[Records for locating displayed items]
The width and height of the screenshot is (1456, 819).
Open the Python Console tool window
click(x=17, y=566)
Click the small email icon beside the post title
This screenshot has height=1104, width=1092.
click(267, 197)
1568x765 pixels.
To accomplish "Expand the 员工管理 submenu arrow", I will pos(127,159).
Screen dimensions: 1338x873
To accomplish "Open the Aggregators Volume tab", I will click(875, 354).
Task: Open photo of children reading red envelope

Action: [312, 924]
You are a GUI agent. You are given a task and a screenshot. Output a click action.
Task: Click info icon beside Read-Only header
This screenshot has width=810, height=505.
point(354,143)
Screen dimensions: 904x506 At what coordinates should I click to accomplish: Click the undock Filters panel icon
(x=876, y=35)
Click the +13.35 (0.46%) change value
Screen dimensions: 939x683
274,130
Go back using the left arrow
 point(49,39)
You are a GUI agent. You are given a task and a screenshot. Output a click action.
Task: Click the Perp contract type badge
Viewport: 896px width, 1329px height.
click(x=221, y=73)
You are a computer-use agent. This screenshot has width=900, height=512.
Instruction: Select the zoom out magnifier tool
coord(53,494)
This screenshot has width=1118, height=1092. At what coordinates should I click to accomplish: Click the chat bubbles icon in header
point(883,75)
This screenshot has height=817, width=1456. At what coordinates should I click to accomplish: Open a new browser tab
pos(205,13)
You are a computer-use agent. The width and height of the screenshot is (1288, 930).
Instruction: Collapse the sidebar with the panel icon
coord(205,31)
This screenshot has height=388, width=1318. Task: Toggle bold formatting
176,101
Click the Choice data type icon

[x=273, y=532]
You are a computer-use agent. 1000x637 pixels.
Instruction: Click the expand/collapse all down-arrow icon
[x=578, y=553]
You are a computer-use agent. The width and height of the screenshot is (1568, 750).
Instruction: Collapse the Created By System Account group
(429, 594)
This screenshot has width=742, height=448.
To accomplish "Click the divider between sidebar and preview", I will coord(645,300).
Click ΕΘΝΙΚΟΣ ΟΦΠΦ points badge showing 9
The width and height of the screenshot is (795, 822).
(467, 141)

Exercise directions - Copy everything from the first of the rows down to the line containing "Action: [312, 924]", with that line included, keeping each line unchanged.

Solution to the problem -
The width and height of the screenshot is (1456, 819).
Open the Python Console tool window
click(x=17, y=566)
Click the small email icon beside the post title
This screenshot has height=1104, width=1092.
click(267, 197)
1568x765 pixels.
To accomplish "Expand the 员工管理 submenu arrow", I will pos(127,159).
Screen dimensions: 1338x873
To accomplish "Open the Aggregators Volume tab", I will click(875, 354).
Task: Open photo of children reading red envelope

Action: [312, 924]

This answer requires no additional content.